Switching to less harmful products and/or quitting tobacco altogether can save hundreds of millions of lives.
Smoking rates in Africa are stagnating or increasing. Between 2000 and 2012, smoking rates increased in 23 countries in Africa.
Africans are suffering more than most. 90% of deaths from non-communicable diseases occur in low and middle-income countries.
Adult smokers deserve access to reliable, accurate information about reduced-risk products.
Modelling shows that progressive vaping policies can help:
- 2.025 million smokers quit in South Africa.
- 475,000 smokers quit in Ethiopia.
- 350,000 smokers quit in Uganda.
THR regulation principles
THR regulation should aim to maximise the number of smokers switching to safer, smoke-free products;
Public health strategies should focus on addressing misperceptions that hamper adult smokers from adoption of potentially harm reducing smoke-free products;
It should also strike the balance between ensuring that nicotine products remain accessible and as safe as possible without compromising their appeal to smokers.
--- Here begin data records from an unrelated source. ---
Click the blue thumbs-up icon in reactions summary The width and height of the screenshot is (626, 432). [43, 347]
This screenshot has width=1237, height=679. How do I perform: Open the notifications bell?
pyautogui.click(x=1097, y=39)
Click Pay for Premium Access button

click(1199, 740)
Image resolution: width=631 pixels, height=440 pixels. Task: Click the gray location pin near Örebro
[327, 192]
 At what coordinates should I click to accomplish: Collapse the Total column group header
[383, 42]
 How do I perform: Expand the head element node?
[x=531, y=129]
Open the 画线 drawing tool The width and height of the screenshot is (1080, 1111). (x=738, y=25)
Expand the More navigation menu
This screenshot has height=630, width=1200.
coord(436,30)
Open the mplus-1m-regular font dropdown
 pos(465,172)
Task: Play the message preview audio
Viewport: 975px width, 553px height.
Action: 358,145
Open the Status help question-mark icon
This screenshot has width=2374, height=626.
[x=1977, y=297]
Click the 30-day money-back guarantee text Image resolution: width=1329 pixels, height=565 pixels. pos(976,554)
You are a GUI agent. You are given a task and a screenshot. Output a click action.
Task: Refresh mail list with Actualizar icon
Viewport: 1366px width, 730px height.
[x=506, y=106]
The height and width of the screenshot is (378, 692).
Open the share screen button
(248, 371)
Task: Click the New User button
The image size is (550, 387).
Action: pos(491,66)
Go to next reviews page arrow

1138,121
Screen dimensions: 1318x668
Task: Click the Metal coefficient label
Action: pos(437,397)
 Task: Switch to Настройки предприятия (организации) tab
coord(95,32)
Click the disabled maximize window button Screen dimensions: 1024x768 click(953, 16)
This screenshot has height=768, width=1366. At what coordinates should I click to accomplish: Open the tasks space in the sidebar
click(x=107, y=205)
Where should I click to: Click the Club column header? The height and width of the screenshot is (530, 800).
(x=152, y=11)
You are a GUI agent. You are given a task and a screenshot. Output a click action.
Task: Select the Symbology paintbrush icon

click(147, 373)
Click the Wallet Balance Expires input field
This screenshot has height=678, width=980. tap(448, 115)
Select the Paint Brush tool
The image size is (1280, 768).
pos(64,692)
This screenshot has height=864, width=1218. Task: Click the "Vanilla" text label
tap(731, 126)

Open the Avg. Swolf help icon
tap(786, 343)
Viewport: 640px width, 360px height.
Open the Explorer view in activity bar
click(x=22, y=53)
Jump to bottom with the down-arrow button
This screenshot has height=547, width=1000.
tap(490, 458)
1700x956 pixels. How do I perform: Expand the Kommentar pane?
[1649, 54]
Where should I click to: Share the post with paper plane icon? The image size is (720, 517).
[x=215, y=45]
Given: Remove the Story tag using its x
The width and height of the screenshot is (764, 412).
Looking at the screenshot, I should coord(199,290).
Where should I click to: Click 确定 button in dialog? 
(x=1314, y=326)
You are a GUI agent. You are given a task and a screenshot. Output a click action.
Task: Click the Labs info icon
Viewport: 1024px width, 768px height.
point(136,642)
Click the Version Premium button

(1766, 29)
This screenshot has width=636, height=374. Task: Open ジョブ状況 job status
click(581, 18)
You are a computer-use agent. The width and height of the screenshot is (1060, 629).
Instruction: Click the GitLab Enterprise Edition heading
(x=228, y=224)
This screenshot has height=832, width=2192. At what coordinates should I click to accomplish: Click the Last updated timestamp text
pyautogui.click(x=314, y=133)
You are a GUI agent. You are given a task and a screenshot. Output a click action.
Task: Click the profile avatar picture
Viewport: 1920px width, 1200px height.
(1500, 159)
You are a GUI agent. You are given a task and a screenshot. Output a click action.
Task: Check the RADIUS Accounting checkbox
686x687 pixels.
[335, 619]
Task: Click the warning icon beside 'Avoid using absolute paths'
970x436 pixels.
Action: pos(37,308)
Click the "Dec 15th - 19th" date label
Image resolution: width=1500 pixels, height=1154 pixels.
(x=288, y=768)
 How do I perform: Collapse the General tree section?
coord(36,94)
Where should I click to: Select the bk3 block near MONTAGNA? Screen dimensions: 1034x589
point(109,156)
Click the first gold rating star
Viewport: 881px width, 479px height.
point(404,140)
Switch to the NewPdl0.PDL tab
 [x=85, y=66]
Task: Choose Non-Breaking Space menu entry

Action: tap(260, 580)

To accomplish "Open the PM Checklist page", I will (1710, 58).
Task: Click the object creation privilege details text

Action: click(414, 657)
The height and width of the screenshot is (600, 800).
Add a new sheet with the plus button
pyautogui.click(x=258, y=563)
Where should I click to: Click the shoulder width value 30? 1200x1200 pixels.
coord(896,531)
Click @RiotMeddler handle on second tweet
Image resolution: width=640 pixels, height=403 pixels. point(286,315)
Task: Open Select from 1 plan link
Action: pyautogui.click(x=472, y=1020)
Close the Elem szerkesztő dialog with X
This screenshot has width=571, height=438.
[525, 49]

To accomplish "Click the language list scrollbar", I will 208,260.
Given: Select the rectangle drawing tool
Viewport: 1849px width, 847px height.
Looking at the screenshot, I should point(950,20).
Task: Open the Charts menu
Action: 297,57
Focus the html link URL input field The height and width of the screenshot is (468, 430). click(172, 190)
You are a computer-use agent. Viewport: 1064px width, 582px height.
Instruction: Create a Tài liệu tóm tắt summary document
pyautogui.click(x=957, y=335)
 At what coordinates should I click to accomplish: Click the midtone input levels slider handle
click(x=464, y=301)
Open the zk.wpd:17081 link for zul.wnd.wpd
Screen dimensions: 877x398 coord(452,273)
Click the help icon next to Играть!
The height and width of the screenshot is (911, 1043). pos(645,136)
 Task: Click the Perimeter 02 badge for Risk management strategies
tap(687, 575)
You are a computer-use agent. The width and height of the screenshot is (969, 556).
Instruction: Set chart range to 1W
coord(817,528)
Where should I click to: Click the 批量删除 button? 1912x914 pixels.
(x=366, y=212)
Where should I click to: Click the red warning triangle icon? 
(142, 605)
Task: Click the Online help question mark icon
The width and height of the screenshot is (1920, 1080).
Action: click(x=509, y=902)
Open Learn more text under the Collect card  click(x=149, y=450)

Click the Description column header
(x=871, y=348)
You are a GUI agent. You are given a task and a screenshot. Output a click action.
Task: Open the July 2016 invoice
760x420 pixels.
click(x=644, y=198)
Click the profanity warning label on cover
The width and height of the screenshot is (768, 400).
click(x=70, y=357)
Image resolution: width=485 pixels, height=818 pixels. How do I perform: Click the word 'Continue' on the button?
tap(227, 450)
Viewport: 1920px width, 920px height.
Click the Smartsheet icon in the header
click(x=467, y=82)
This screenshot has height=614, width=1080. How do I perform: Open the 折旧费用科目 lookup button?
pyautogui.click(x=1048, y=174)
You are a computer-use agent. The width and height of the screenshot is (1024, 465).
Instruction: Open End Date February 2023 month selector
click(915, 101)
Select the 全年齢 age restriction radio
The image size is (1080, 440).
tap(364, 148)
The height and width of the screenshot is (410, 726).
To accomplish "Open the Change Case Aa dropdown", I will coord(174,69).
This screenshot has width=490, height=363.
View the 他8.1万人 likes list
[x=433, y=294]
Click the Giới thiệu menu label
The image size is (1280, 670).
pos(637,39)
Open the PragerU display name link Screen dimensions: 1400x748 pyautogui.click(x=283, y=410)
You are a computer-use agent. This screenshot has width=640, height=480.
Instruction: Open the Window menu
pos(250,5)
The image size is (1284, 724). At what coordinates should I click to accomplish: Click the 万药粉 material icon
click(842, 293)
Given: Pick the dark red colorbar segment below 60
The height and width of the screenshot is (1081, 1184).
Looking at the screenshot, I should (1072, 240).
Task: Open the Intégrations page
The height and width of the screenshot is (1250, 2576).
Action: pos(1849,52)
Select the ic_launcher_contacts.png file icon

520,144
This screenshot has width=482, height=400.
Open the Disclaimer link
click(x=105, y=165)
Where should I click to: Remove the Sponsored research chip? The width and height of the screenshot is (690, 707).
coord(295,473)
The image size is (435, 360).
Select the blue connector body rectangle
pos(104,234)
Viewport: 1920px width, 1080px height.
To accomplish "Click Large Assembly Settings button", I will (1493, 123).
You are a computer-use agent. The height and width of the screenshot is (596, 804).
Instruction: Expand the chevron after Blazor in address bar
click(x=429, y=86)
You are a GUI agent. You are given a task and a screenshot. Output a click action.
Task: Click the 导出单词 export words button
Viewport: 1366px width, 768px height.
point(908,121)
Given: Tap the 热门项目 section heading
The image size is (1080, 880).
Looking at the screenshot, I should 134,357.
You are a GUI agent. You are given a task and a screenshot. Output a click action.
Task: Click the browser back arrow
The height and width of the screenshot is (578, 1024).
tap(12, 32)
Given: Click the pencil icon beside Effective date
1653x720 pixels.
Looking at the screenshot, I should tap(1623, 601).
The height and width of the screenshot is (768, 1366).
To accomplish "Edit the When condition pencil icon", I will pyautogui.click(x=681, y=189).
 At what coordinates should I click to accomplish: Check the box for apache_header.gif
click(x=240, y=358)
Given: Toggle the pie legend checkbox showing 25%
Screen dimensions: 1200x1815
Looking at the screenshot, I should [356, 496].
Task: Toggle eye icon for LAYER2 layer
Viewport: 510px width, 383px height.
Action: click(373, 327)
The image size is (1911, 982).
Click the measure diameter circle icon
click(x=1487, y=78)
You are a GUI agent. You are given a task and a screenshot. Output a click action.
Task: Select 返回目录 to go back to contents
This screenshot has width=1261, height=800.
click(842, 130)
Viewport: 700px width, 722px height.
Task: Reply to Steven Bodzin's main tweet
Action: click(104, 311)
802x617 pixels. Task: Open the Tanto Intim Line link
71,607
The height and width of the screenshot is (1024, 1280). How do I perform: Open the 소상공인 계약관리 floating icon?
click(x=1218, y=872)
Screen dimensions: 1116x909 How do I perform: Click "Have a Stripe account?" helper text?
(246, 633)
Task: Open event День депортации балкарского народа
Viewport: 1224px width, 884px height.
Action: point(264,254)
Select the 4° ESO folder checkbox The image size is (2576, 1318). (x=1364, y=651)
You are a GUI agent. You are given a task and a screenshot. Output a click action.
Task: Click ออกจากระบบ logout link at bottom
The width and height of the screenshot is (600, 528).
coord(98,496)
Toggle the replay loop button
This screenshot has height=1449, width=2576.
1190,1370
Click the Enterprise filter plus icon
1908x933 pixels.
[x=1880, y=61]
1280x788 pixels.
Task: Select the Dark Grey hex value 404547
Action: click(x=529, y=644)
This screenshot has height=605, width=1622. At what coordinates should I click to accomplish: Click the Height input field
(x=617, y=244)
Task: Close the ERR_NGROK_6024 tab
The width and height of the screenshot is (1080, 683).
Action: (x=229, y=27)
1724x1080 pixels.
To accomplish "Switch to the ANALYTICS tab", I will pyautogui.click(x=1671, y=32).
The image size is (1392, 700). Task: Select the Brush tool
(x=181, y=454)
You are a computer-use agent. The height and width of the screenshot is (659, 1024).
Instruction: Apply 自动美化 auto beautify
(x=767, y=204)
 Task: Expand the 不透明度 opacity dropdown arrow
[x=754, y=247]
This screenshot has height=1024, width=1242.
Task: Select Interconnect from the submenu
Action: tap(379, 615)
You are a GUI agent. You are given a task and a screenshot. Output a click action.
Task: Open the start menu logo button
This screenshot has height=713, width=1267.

THR product regulation should be:
Proportionate to the degree of risk to the consumer
Based on applying the most restrictive regulations to the most harmful product (i.e. cigarettes)
Based on applying the least restrictive regulations for the least harmful products
Protect youth from initiation
The UK has the most advanced THR regulation in the world and is a leading case study for how nicotine products can be used to reduce smoking rates.